→ Data records
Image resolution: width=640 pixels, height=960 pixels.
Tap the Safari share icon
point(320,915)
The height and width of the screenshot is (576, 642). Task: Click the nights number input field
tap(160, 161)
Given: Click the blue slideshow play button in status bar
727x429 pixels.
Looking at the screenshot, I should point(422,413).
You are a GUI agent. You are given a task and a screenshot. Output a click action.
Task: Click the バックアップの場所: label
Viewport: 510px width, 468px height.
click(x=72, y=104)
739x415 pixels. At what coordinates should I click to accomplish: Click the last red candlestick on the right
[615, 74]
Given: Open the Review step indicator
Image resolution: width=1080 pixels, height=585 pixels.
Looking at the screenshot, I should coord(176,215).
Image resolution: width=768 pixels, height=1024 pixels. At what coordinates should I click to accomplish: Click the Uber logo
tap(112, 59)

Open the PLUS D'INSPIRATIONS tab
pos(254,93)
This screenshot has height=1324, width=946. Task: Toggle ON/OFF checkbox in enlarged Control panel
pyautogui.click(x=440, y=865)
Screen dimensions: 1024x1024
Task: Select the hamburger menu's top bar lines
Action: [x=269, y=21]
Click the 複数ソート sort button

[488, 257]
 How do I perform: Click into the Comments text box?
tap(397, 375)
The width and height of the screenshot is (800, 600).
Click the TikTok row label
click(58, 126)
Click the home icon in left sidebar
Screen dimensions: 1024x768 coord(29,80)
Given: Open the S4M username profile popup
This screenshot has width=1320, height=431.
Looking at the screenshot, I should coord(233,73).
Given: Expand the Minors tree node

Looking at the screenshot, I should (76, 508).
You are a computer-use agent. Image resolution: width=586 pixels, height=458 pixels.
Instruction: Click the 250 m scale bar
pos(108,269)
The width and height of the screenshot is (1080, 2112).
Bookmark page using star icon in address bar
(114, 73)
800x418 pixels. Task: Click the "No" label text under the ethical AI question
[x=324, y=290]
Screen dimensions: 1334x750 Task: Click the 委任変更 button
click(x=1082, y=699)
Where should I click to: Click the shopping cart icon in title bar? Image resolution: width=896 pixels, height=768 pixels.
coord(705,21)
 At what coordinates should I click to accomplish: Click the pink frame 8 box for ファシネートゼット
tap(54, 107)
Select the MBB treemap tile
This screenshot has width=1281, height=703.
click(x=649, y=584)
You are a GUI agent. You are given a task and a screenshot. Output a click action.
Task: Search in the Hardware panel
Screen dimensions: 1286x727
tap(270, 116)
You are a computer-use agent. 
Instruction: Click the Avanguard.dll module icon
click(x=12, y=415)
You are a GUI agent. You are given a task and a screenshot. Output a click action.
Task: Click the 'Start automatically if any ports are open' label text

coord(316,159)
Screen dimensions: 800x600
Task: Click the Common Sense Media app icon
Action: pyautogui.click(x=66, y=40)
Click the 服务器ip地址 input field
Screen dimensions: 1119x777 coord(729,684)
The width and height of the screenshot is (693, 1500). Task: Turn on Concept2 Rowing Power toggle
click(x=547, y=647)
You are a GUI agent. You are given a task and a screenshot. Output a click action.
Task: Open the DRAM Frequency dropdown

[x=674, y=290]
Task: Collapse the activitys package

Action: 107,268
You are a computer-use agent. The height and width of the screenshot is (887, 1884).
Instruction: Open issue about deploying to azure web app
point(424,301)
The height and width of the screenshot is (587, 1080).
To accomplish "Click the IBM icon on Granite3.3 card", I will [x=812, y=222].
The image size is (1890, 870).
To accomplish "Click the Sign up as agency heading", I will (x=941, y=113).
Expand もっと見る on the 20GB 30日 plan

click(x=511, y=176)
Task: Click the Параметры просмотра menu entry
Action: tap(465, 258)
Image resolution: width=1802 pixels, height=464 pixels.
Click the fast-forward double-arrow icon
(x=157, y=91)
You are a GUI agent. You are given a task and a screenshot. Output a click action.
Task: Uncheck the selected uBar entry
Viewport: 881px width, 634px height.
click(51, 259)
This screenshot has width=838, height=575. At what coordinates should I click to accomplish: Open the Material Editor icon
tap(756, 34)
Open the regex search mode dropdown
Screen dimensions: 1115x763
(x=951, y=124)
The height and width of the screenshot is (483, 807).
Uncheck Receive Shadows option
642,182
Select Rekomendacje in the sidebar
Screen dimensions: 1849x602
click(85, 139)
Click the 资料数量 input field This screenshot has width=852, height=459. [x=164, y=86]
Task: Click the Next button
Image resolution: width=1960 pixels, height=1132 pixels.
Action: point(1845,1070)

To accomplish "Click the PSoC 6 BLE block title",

→ Aim of the exercise
Retype all of the material exactly as it stands above.

→ Written reply
Image resolution: width=640 pixels, height=960 pixels.
Tap the Safari share icon
point(320,915)
The height and width of the screenshot is (576, 642). Task: Click the nights number input field
tap(160, 161)
Given: Click the blue slideshow play button in status bar
727x429 pixels.
Looking at the screenshot, I should point(422,413).
You are a GUI agent. You are given a task and a screenshot. Output a click action.
Task: Click the バックアップの場所: label
Viewport: 510px width, 468px height.
click(x=72, y=104)
739x415 pixels. At what coordinates should I click to accomplish: Click the last red candlestick on the right
[615, 74]
Given: Open the Review step indicator
Image resolution: width=1080 pixels, height=585 pixels.
Looking at the screenshot, I should coord(176,215).
Image resolution: width=768 pixels, height=1024 pixels. At what coordinates should I click to accomplish: Click the Uber logo
tap(112, 59)

Open the PLUS D'INSPIRATIONS tab
pos(254,93)
This screenshot has height=1324, width=946. Task: Toggle ON/OFF checkbox in enlarged Control panel
pyautogui.click(x=440, y=865)
Screen dimensions: 1024x1024
Task: Select the hamburger menu's top bar lines
Action: [x=269, y=21]
Click the 複数ソート sort button

[488, 257]
 How do I perform: Click into the Comments text box?
tap(397, 375)
The width and height of the screenshot is (800, 600).
Click the TikTok row label
click(58, 126)
Click the home icon in left sidebar
Screen dimensions: 1024x768 coord(29,80)
Given: Open the S4M username profile popup
This screenshot has width=1320, height=431.
Looking at the screenshot, I should coord(233,73).
Given: Expand the Minors tree node

Looking at the screenshot, I should (76, 508).
You are a computer-use agent. Image resolution: width=586 pixels, height=458 pixels.
Instruction: Click the 250 m scale bar
pos(108,269)
The width and height of the screenshot is (1080, 2112).
Bookmark page using star icon in address bar
(114, 73)
800x418 pixels. Task: Click the "No" label text under the ethical AI question
[x=324, y=290]
Screen dimensions: 1334x750 Task: Click the 委任変更 button
click(x=1082, y=699)
Where should I click to: Click the shopping cart icon in title bar? Image resolution: width=896 pixels, height=768 pixels.
coord(705,21)
 At what coordinates should I click to accomplish: Click the pink frame 8 box for ファシネートゼット
tap(54, 107)
Select the MBB treemap tile
This screenshot has width=1281, height=703.
click(x=649, y=584)
You are a GUI agent. You are given a task and a screenshot. Output a click action.
Task: Search in the Hardware panel
Screen dimensions: 1286x727
tap(270, 116)
You are a computer-use agent. 
Instruction: Click the Avanguard.dll module icon
click(x=12, y=415)
You are a GUI agent. You are given a task and a screenshot. Output a click action.
Task: Click the 'Start automatically if any ports are open' label text

coord(316,159)
Screen dimensions: 800x600
Task: Click the Common Sense Media app icon
Action: pyautogui.click(x=66, y=40)
Click the 服务器ip地址 input field
Screen dimensions: 1119x777 coord(729,684)
The width and height of the screenshot is (693, 1500). Task: Turn on Concept2 Rowing Power toggle
click(x=547, y=647)
You are a GUI agent. You are given a task and a screenshot. Output a click action.
Task: Open the DRAM Frequency dropdown

[x=674, y=290]
Task: Collapse the activitys package

Action: 107,268
You are a computer-use agent. The height and width of the screenshot is (887, 1884).
Instruction: Open issue about deploying to azure web app
point(424,301)
The height and width of the screenshot is (587, 1080).
To accomplish "Click the IBM icon on Granite3.3 card", I will [x=812, y=222].
The image size is (1890, 870).
To accomplish "Click the Sign up as agency heading", I will (x=941, y=113).
Expand もっと見る on the 20GB 30日 plan

click(x=511, y=176)
Task: Click the Параметры просмотра menu entry
Action: tap(465, 258)
Image resolution: width=1802 pixels, height=464 pixels.
Click the fast-forward double-arrow icon
(x=157, y=91)
You are a GUI agent. You are given a task and a screenshot. Output a click action.
Task: Uncheck the selected uBar entry
Viewport: 881px width, 634px height.
click(51, 259)
This screenshot has width=838, height=575. At what coordinates should I click to accomplish: Open the Material Editor icon
tap(756, 34)
Open the regex search mode dropdown
Screen dimensions: 1115x763
(x=951, y=124)
The height and width of the screenshot is (483, 807).
Uncheck Receive Shadows option
642,182
Select Rekomendacje in the sidebar
Screen dimensions: 1849x602
click(85, 139)
Click the 资料数量 input field This screenshot has width=852, height=459. [x=164, y=86]
Task: Click the Next button
Image resolution: width=1960 pixels, height=1132 pixels.
Action: point(1845,1070)

To accomplish "Click the PSoC 6 BLE block title",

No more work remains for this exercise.